Head horseman Richard Green — who had just returned from judging at the Royal Highland Show — summed up what he looks for in a Shire horse.
He said: “The bigger the better — power and strength with quality — and a good action both in front and also behind.’’
Whereas I like an animal with a leg at each corner, the heavy horse aficionados want to see the hocks closer together and even touching on the move. Continuing with my education, it was particularly interesting to analyse two slightly different horses, both majestic in stamp and, of course, black, which is a Thwaites trademark. Ribble was a more quality, flashy, modern type compared to Gunner, a traditional shire with more bone.
This consequently led me to the million-dollar question currently brewing in the heavy horse world given the popularity of their ridden classes, which now have Horse of the Year Show (HOYS) status. It also reminded me of a similar debate in mountain and moorland circles a few years ago when those saddle classes superseded all expectations in the show ring. The question is, do you think there is a danger of losing the breed standard to performance?

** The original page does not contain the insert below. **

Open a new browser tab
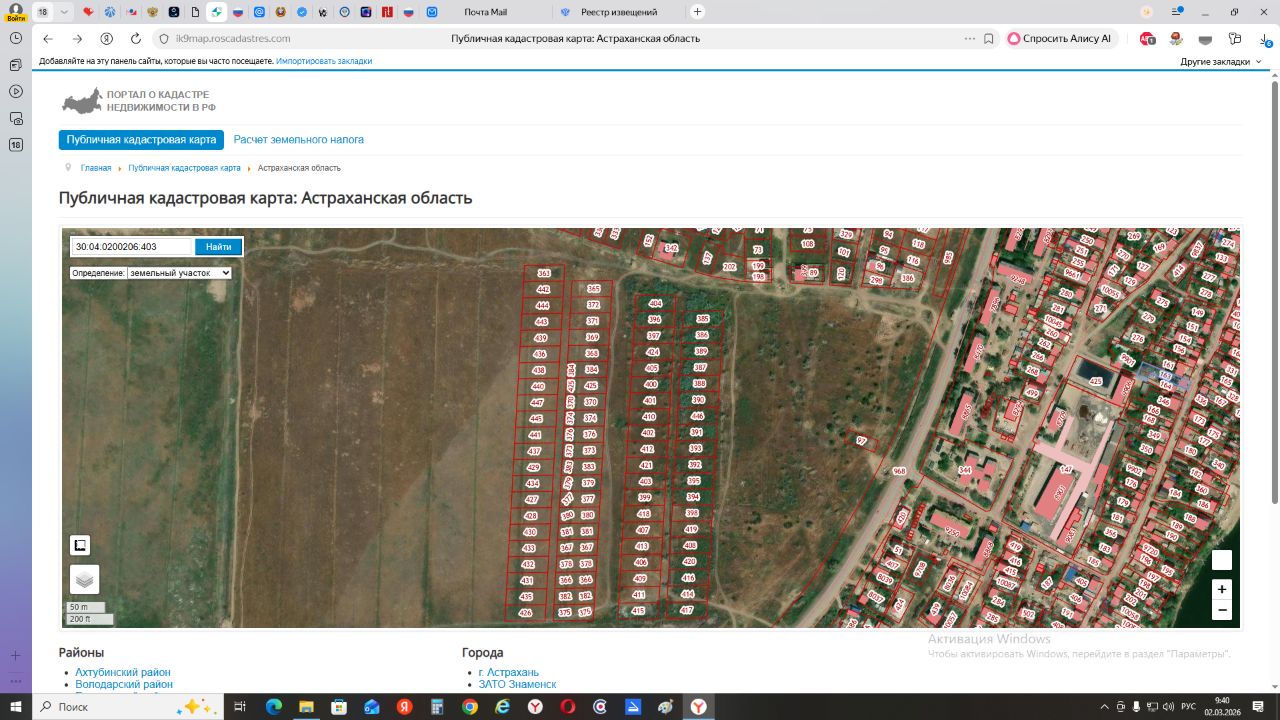Viewport: 1280px width, 720px height. tap(697, 12)
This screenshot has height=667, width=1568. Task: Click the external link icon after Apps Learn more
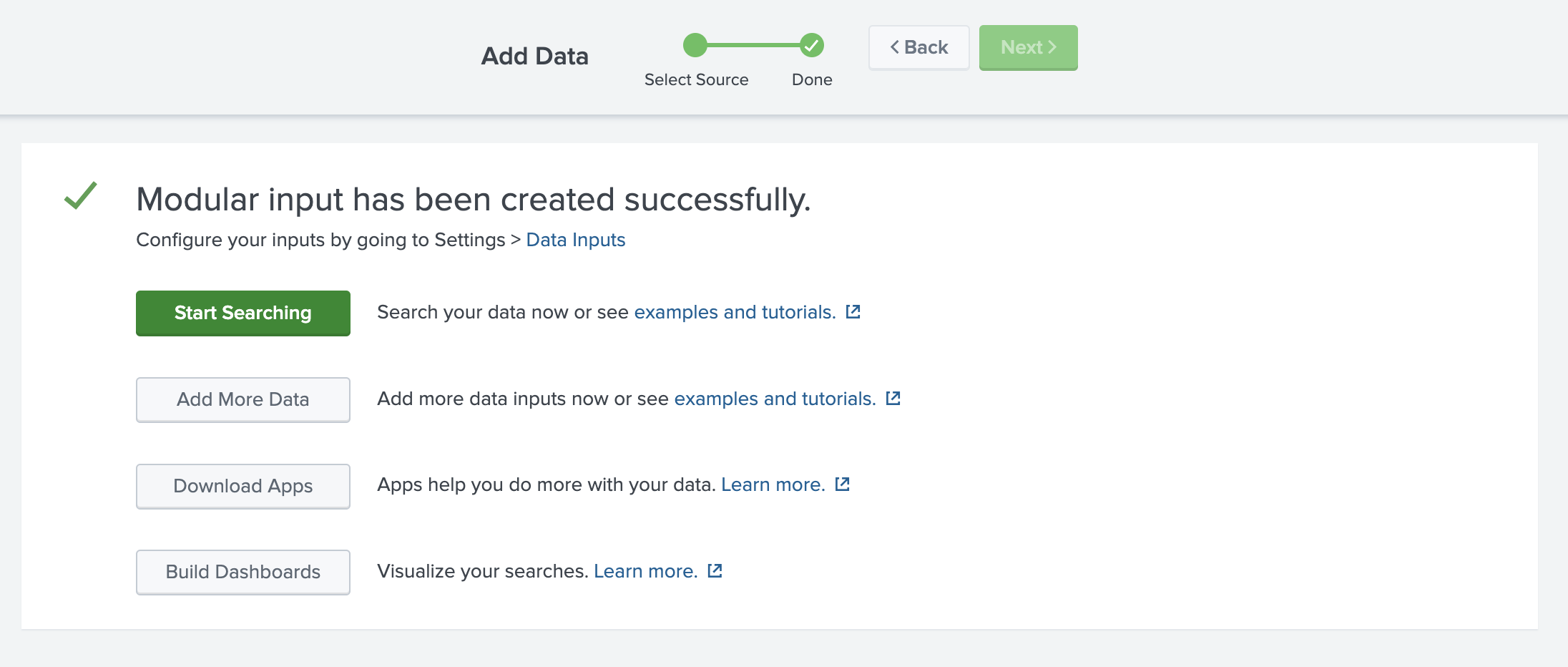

Richard told me: “I know some competitors want to see more marks for the ride phase. Providing the score ratio remains 50/50 and judges from the heavy horse panels — Clydesdale, Suffolk, Percheron and Shire — are involved in the judging process, I am confident that type will prevail.’’
Escaping the showing bubble
My tip to any showing equestrian — but especially young people who are making the transition into horse classes, those wishing to progress within the equestrian industry or who have ambitions to become a judge — is to escape the showing bubble from time to time by exploring other disciplines and thereby increasing your knowledge.
I always remember a piece of sound advice Joanna MacIness gave me when we were discussing the importance of correct conformation during my riding pony breeding probationary year. She said, as a prime example, I could do no better than look at jumping photographs to realise how much pressure is placed on limbs at take-off and landing.
Olympic medallist Laura Tomlinson hit the nail on the head in a recent H&H column entitled, “Dressage can learn from polo”. She advocated, “We must try not to be snobby and always keep our minds open to learning from other sports.”